● TASK BRIEF
Once the line containing "You are a GUI" is found in the records below, return it and each following line exactly, up to and including the line containing "Task: Select the 3年 period tab", and nothing else.

● DATASET RECORDS
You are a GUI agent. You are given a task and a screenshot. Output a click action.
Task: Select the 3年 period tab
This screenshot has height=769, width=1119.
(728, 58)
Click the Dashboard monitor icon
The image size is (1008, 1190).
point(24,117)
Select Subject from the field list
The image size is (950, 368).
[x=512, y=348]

---

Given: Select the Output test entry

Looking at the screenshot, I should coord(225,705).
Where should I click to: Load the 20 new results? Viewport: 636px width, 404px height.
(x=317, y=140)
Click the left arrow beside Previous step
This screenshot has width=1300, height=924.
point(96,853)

● RESULT FOR THIS EXERCISE
You are a GUI agent. You are given a task and a screenshot. Output a click action.
Task: Select the 3年 period tab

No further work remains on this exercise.